Hardly an Amazon-only thing. In fact, enterprises need this mindset, because people moves on, retires, or just suddenly die. With that said, due to its late-stage capitalistic ethos, Amazon is just too overly gleeful about this tasteless reality of life. It's the equivalent of a nephew coming to an aunt's funeral and shouting "A week ago, I told her everybody dies! And now she did! Wasn't I right??? Everybody dies!"
> Also, last year the focus at AWS turned fully and almost desperately toward GenAI.
I wonder if I'm being too cynical, but late-stage capitalism companies also love profiteering, and the mere prospect of firing all those pesky workers and not having to pay their salaries is like cocaine to those organizations. Which is why I think Amazon fulfillment centers will at some point rent robots at a price point between 2x and 3x their current human labor costs, in the hope that it will eventually make economic sense.

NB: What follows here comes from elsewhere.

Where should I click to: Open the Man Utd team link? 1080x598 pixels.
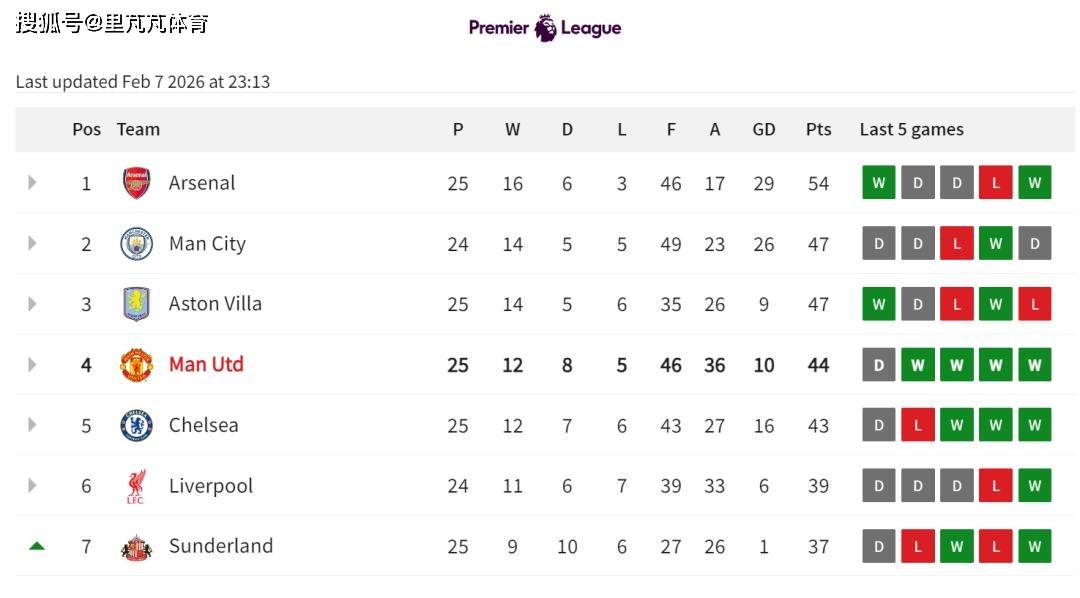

> It also assumes that there is a limitless supply of people with the required skills, and a willingness to work for Amazon.
I think one major concern here is that "apparently" AWS is in such good place they don't have to worry about anything. People, their reputation, their employees, future stability, growth. Nothing is of worry. They have reached the IBM status where everything is awesome. However, executives are usually paid precisely to worry about these things. Though, we've seen executives are pretty stupid these days. So, I guess it's clear AWS is clearly not the exception.
No they utterly failed and needed a special non fungible employee to get them to do their job.
I'm glad to see that one core amazon principle has endured the 10 years since I worked there, even if none of the actual leadership principles have survived /s
It’s well into the IBM phase now. Primarily providing important but boring commodity infrastructure, but the top talent that can drive real innovation has long since left the building.
It’s race to stay relevant in AI but always seeming 2-3 steps behind everyone else is one such example of the current sad state of affairs.
AWS services still are generally reliable and available. I’d think we’d be seeing cracks here if the organization were in shambles. AWS seems to keep humming along.